25 June - 19 July 2016

Yavuz Gallery is proud to present V40, a solo exhibition by one of Thailand’s most internationally acclaimed activist-artists Vasan Sitthiket. V40 represents the artist’s meaningful self-reflection on his illustrious career thus far. The exhibition looks back upon his controversial career; works that have brought and highlighted difficult realities to the Thai and international public, covering themes ranging from corruption, homelessness, farmer’s rights, nuclear power and sexual desire. V40 is a rare collection of drawings, sculptures, prints, paintings and installations that Sitthiket has produced over his 40-year journey, including works that have never been exhibited before.

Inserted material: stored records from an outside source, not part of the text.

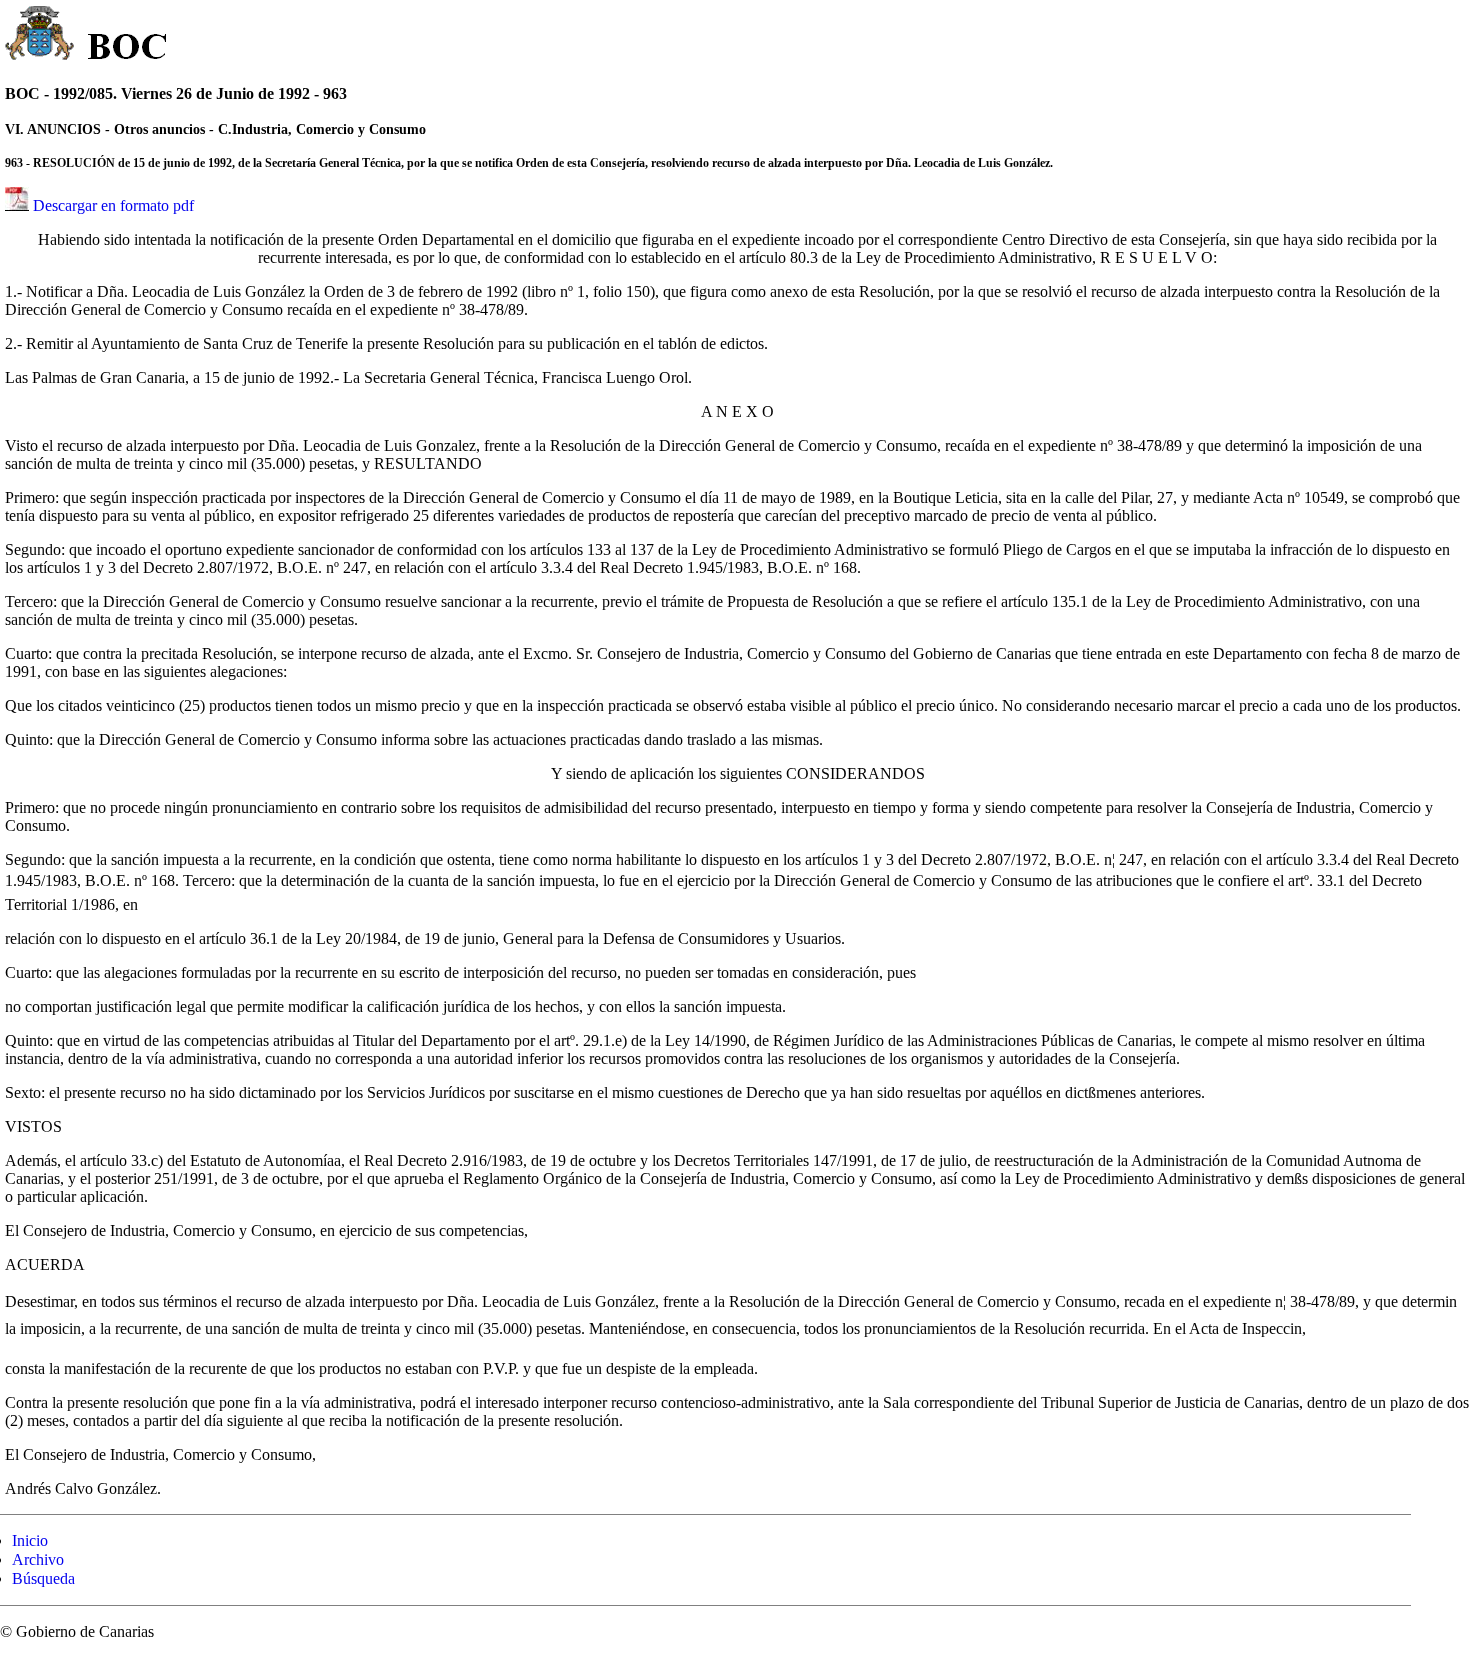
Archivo (38, 1559)
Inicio (30, 1540)
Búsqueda (43, 1578)
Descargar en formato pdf (113, 205)
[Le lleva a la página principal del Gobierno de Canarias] (40, 36)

Sitthiket, born in Nakhon-Sawan province, Thailand in 1957, has developed a reputation as one of Thailand’s most controversial and socially vocal contemporary artists. Confrontational and unapologetic, the artist has put his practice at the service of social justice, tackling on the many socio-political problems plaguing Thailand and the international world. 1976, the beginning of Sitthiket’s career was a significant time for the artist as it was the year that he withdrew from his studies and went on a journey to the fields of Sanam Luang in front of the Grand Palace in Bangkok. There he spent his days observing and listening to the stories of people, from farmers to disgruntled students who shared with him their struggles in life. The experiences in Sanam Luang had an immense personal impact on Sitthiket, turning him towards issues in politics, power and leadership in Thai – and later international – society. His keen interest in these issues and history and its relevance in shaping contemporary society has come to the fore over the years since, as Sitthiket has used art as a peaceful weapon for political change and as a medium for voicing out for the disadvantaged to make a positive impact in society over the last four decades.